As this seems open to interpretation I say it is a very subtle tribute to Jupp Beuys, no stranger to having his works accidentally removed/altered/damaged.
I can understand viewers in a gallery misinterpreting their surroundings. I went to a gallery where there were manikins, covered and dressed in a light fabric, positioned around the display area, as though looking at the pictures. They were in some extremely exaggerate poses. I didn’t notice them when I entered, as there were other viewers in the gallery. A couple of times, I found myself waiting, exasperatedly, for the person next to me to move along so that I could get a clearer view of the picture they were looking at; only for me to realize they were actually one of these quite obviously artificial figures. I found that, looking at the artwork, I got tunnel vision, and only perceived other people on the periphery of my vision.
That’s kind of a long way of saying that, when looking at artwork, the details of the gallery can fade in to the background.
The problem with permanently gluing parts of an artwork to the floor is you can move it.
Top art gallery tip: if it doesn’t say you can touch it you can’t touch it. It’s not yours.
Also they should take the lids off the paint and let it dry out before putting it back on display.
…well what could be more authentic than the visitors’ new additions?
I think that would make it more ambiguous, not less. If the line were placed there specifically for that piece, it would clearly indicate you shouldn’t cross it. A gallery wouldn’t be expected to remove a permanent line around the entire gallery just because they have one participatory exhibit.
I mean, if it doesn’t explicitly say you can touch it why would you think you can?
I mean… they left paint cans out. With “live” paint.
What did they expect. Have they not seen humans before?
Well that is fucked up.
And it probably would be more of a loss if JonOne’s piece was a 1000 years old too.
His art stinks, and he should be ashamed.
Also, he started off as a tagger, so writing all over other people’s stuff shouldn’t be off limits to him (unless he sold out).
I was wondering if I was the only one seeing the irony of a graffiti artist having their work defaced.
Don’t get me wrong. Some of them are incredibly talented, but if you paint something on someone else’s property, the optics aren’t good if you complain about someone else doing it to you.

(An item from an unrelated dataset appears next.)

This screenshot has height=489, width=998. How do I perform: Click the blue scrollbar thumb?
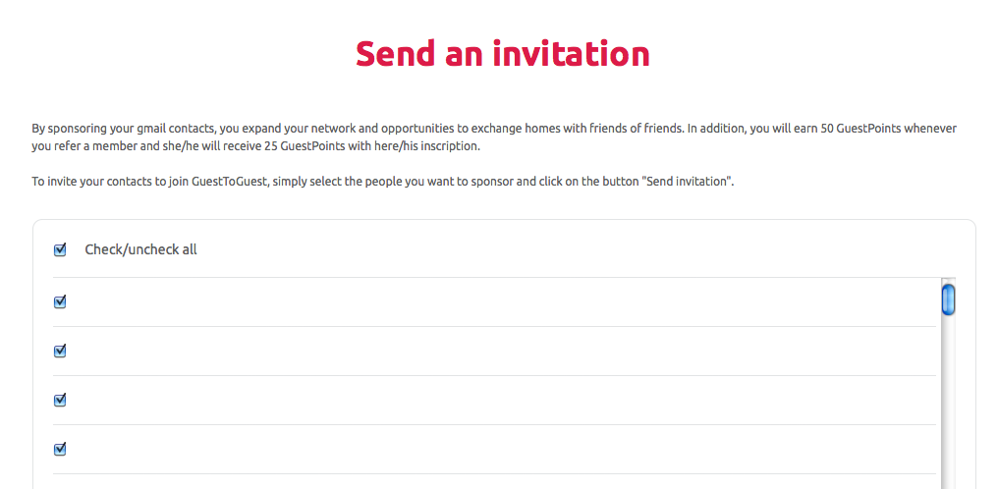(948, 299)
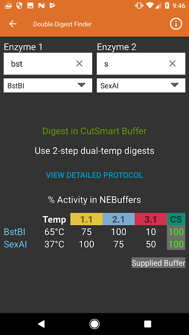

I’m reminded of that old, for lack of a better word joke, where the farmer comes back from the market and boasts he has sold a cow for 10,000 [monetary unit] and then has to admit that he didn’t get cash but 2 chickens worth 5,000 [monetary unit] each.
I remember being in a modern art gallery this one time; my buddy and I were in a hallway waiting up for the rest of the group. There was a white cube there, about chair height and he says, “is this art or can I sit on it?” There wasn’t a title card near it and it was away from the other exhibits, but given everything else we’d seen that day, we weren’t 100% sure it was intended as a bench.
I have this fractal-like vision now of a once-participatory art form done spontaneously in an improvised space now roped off for contemplation. Each iteration gets more expensive.
In 2004 cleaners at the Tate threw out a bag of rubbish that was part of Metzger’s “Recreation of First Public Demonstration of Auto-Destructive Art”
Has the painting been sold? If not, it is not “a $500,000 painting”. It is worth zero at this time. Galleries and artists love to put big prices on things to create the illusion of value, but until someone actually buys it, the value is unknown at best.
Given that the art work has an assessed value, I’m guessing that the piece was commissioned by the gallery, and not some random graffiti.